External Validity Experiments:
To address concerns about the generalizability of these findings to real-world tasks, three supplementary experiments were conducted:

4. Messiness Factors: HCAST and RE-Bench tasks were scored against 16 "messiness" factors (e.g., resource-limited, novel, dynamic environment). While models performed worse on tasks with higher messiness scores, the trend in AI agent performance over time was consistent across both lower and higher messiness subsets, with no evidence of plateaus.
5. SWE-bench Verified [7]: Replication of the methodology on SWE-bench Verified, which includes human difficulty annotations, confirmed the exponential trend, with an even shorter doubling time. This might be due to potential underestimation of contractor time for easier SWE-bench tasks by maintainer-centric difficulty annotations.
6. Internal Pull Requests (PRs): Evaluation of AI agent performance on internal PRs revealed significant differences in human completion times (contractors taking 5-18x longer than repo maintainers).
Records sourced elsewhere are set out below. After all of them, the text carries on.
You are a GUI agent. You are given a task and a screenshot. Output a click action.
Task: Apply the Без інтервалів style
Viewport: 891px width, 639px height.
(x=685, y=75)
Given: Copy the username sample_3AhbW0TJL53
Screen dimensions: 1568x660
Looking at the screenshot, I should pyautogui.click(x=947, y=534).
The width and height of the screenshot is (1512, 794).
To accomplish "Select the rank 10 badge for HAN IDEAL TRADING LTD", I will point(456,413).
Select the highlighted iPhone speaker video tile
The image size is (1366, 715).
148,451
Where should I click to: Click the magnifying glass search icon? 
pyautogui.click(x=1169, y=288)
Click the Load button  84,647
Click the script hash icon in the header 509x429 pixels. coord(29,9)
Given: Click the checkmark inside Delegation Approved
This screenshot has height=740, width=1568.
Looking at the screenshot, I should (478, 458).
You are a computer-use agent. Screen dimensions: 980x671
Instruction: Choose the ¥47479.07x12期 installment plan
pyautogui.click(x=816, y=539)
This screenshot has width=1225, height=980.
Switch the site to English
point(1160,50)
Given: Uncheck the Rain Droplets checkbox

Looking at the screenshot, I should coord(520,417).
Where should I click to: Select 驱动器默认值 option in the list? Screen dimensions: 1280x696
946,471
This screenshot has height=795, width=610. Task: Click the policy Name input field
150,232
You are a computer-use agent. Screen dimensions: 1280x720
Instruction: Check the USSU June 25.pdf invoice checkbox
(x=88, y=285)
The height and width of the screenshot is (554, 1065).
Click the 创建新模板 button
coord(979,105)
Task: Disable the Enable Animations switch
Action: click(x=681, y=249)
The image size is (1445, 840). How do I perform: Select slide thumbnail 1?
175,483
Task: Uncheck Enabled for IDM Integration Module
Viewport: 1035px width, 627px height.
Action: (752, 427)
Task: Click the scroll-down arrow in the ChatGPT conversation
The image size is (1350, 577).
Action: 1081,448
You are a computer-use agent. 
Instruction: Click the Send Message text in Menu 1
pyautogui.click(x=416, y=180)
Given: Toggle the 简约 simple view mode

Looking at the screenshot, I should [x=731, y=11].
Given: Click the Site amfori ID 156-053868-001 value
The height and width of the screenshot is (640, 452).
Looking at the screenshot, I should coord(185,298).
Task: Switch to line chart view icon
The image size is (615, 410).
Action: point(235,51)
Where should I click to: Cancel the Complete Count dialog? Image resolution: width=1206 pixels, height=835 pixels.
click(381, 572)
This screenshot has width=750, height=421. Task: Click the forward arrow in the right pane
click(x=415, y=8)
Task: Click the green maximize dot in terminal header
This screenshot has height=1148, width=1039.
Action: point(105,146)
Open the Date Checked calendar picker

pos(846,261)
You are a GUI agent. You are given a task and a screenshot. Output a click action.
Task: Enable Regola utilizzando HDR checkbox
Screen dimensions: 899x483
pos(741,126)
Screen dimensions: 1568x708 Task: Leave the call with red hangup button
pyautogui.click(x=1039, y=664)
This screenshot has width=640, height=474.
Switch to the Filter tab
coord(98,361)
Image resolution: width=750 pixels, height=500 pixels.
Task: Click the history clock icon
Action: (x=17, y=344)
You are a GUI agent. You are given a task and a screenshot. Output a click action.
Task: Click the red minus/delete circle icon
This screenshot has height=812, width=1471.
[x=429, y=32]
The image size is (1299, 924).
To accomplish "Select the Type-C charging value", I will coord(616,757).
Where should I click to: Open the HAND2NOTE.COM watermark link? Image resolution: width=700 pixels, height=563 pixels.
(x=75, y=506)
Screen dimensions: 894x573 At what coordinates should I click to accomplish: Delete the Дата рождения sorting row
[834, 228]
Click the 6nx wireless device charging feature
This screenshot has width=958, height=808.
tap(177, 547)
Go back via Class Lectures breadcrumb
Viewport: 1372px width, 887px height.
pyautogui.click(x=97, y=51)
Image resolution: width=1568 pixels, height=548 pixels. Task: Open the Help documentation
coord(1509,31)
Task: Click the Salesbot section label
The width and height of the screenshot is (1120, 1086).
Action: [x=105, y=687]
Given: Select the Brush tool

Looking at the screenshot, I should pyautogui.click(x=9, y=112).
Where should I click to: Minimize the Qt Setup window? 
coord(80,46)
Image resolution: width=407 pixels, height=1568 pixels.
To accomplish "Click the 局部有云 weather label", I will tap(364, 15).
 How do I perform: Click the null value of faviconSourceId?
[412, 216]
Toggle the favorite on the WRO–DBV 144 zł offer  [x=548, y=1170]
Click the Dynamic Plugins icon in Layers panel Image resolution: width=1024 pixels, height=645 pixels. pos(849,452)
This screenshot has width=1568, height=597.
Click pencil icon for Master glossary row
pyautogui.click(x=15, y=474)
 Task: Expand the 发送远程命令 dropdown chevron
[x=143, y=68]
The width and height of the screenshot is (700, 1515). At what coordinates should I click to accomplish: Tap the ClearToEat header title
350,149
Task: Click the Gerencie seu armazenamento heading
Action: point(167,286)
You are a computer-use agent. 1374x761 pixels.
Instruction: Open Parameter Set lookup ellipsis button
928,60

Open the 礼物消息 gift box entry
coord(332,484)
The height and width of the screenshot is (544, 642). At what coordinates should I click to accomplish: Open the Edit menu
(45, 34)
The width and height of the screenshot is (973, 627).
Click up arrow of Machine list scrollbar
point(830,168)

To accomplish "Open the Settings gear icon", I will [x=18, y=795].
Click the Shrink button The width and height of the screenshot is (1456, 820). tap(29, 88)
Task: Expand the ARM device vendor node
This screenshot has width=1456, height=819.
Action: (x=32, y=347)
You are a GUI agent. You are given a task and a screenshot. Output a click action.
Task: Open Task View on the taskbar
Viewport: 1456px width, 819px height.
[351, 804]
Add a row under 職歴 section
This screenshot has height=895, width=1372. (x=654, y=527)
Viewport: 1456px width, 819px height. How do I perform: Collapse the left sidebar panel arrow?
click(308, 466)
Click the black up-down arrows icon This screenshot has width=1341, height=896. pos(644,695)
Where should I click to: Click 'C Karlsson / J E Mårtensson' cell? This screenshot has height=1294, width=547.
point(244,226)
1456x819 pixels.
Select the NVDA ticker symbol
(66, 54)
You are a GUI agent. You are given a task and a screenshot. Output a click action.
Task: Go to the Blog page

When contractor time was used as the task length measure, the AI time horizons derived from the combined SWAA, HCAST, and RE-Bench data were compatible with AI agent performance on internal PRs.

The supplementary experiments provided little evidence that performance trends are meaningfully slower on more realistic tasks tested, though they highlighted that AI agent time horizons can vary significantly based on task domain and the reference human population.

Implications:
Naively extrapolating the observed trend suggests that AI systems could achieve a time horizon of over one month (167 work hours) between late 2028 and early 2031. However, this extrapolation is subject to external validity concerns and potential changes in future growth rates. The paper discusses various factors that could either accelerate or decelerate this trend.